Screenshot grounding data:
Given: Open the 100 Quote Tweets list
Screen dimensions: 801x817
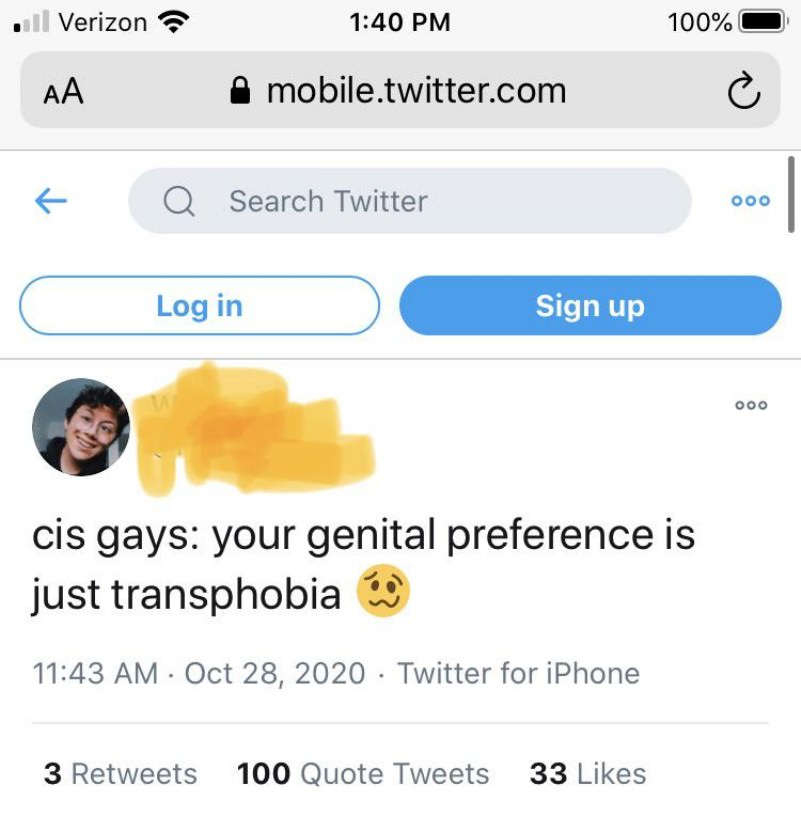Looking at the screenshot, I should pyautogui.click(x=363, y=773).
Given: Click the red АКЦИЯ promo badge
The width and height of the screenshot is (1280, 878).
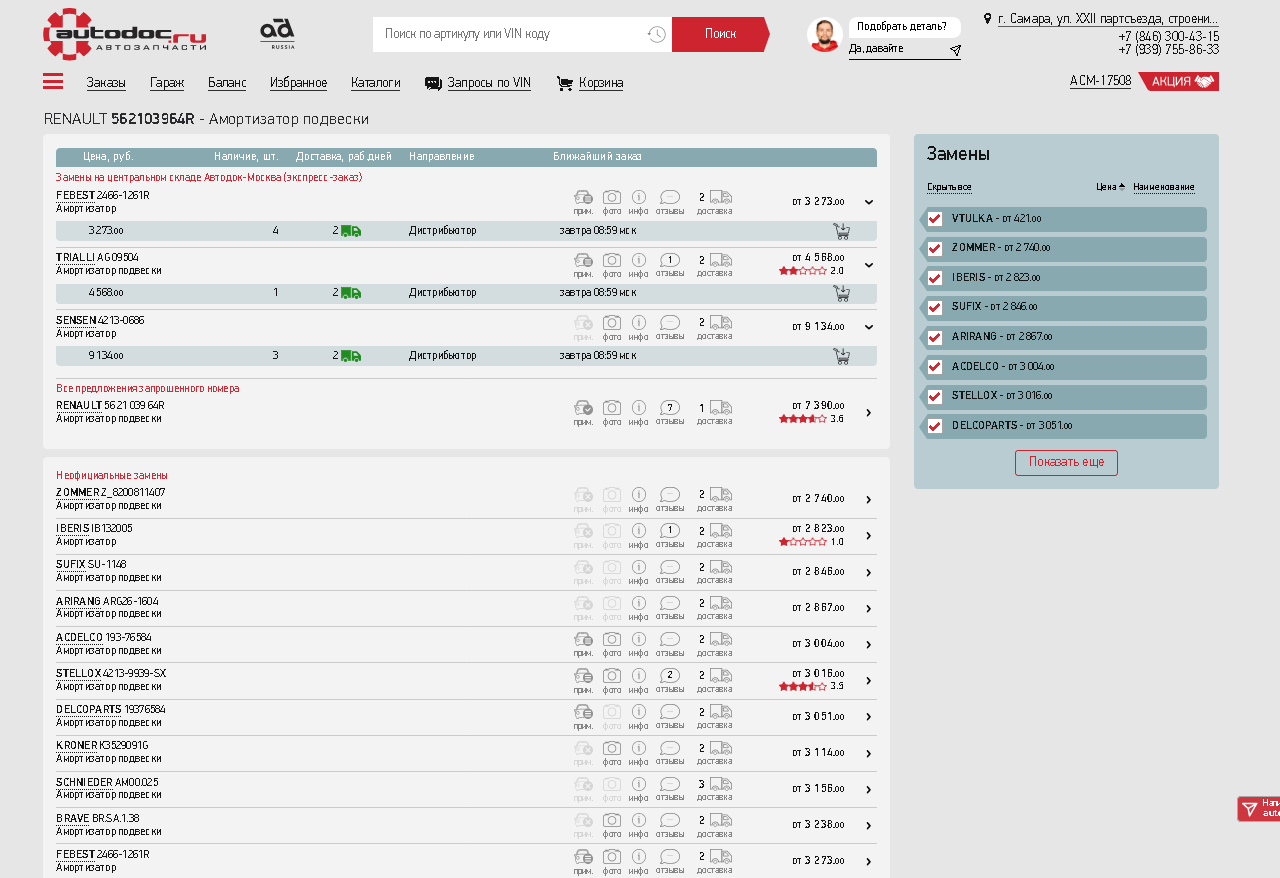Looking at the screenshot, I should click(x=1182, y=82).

* * *

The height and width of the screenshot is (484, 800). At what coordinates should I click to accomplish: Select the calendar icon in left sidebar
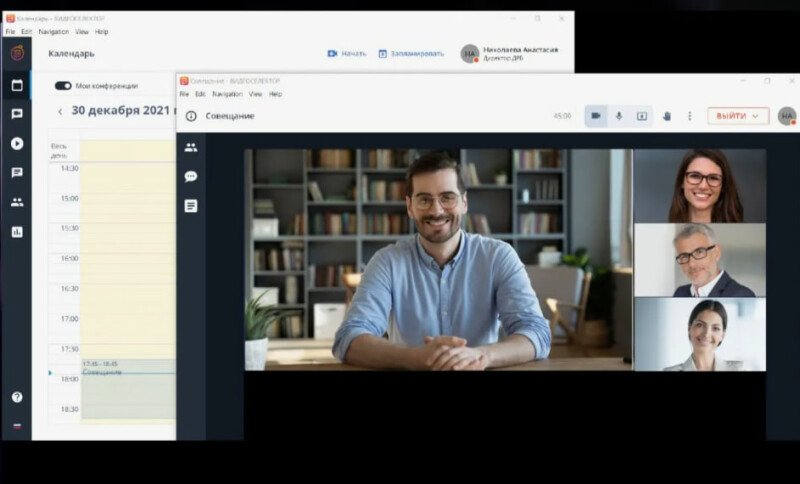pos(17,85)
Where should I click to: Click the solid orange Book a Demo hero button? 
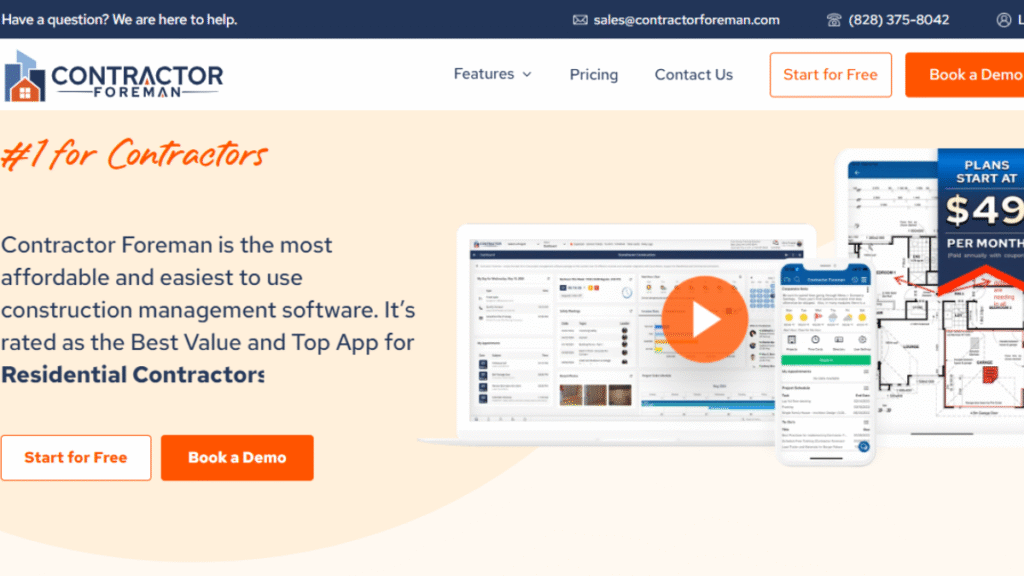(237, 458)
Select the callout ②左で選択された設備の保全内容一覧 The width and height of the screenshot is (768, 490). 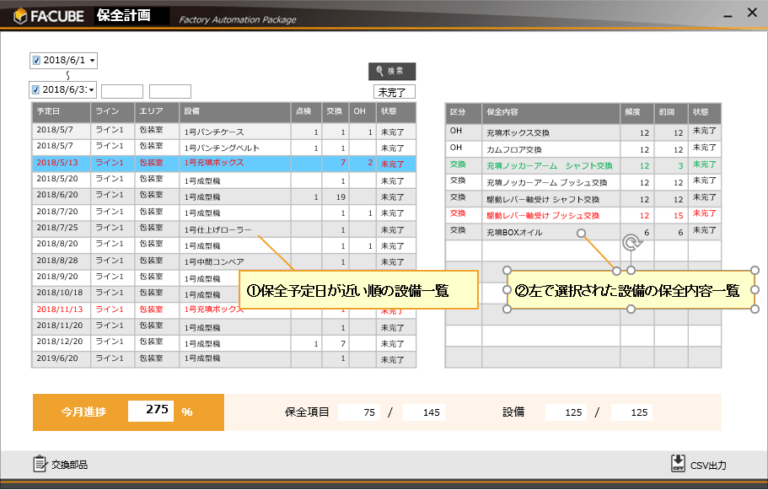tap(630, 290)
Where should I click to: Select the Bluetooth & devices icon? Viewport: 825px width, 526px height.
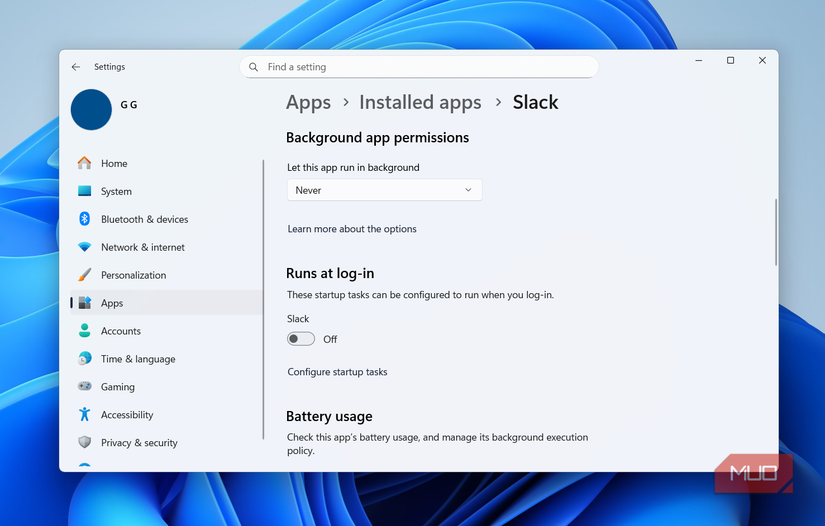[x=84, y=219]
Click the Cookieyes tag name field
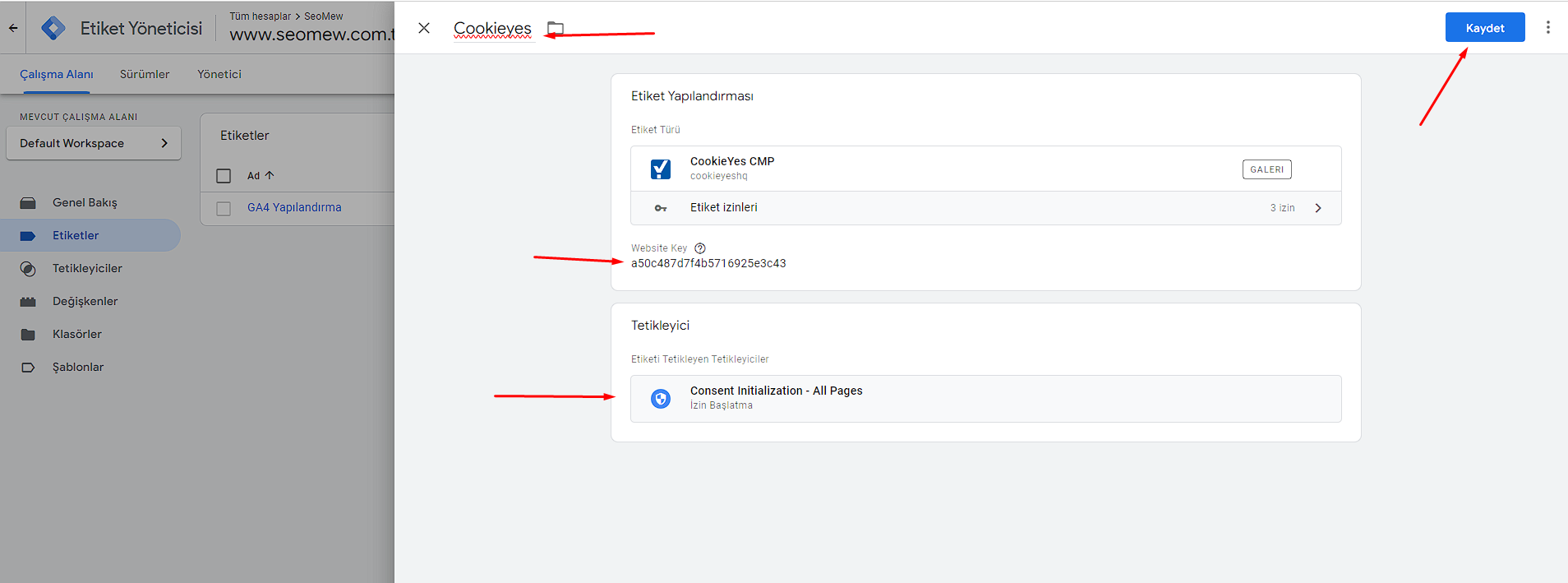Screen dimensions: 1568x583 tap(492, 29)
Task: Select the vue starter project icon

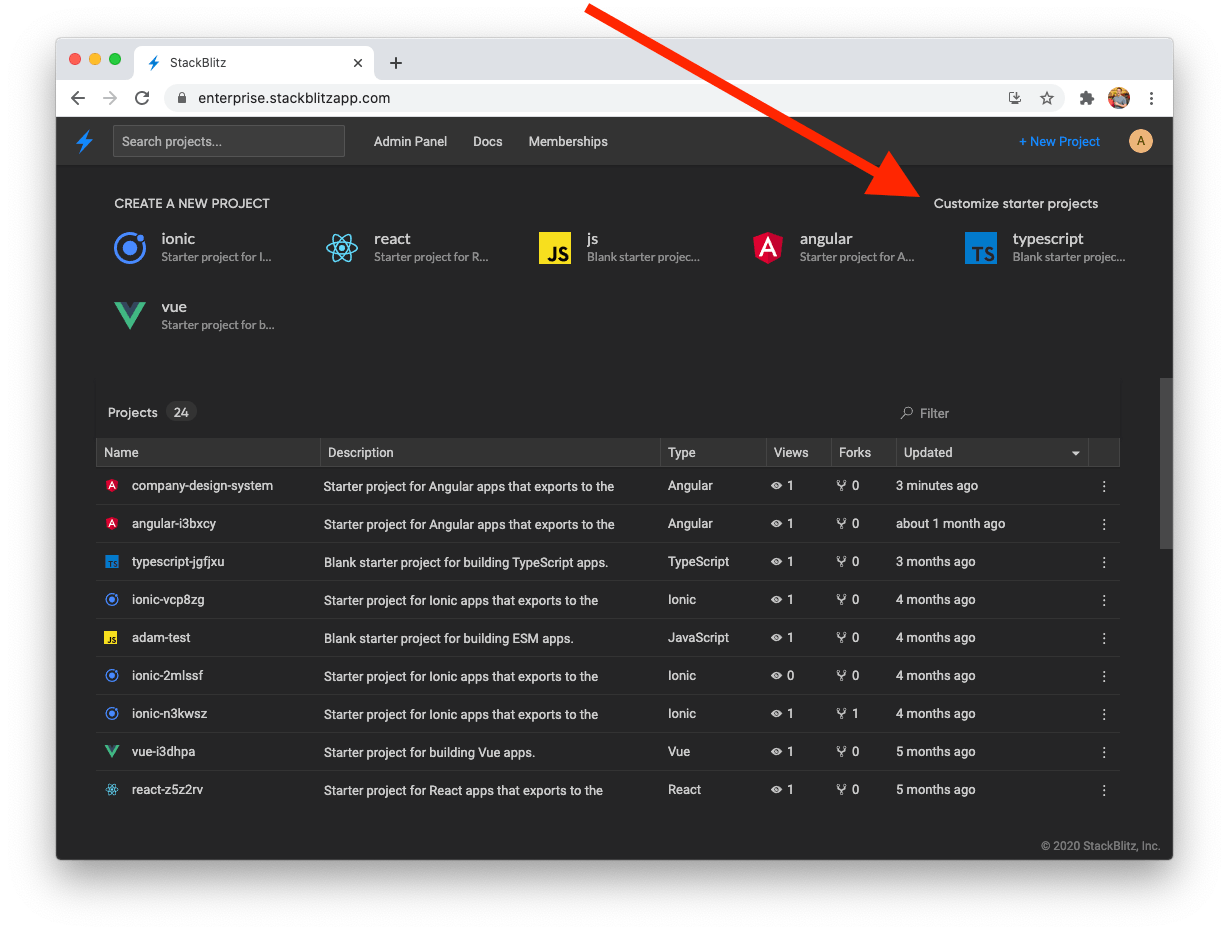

● **REQUIRED WORK**
Repeat exactly, and only, the entries from the line with "Click the Cookieyes tag name field" through the line with "Task: Select the vue starter project icon". Pictures are skipped.

● **RESULT FOR THIS TASK**
Click the Cookieyes tag name field
Screen dimensions: 1568x583 tap(492, 29)
Task: Select the vue starter project icon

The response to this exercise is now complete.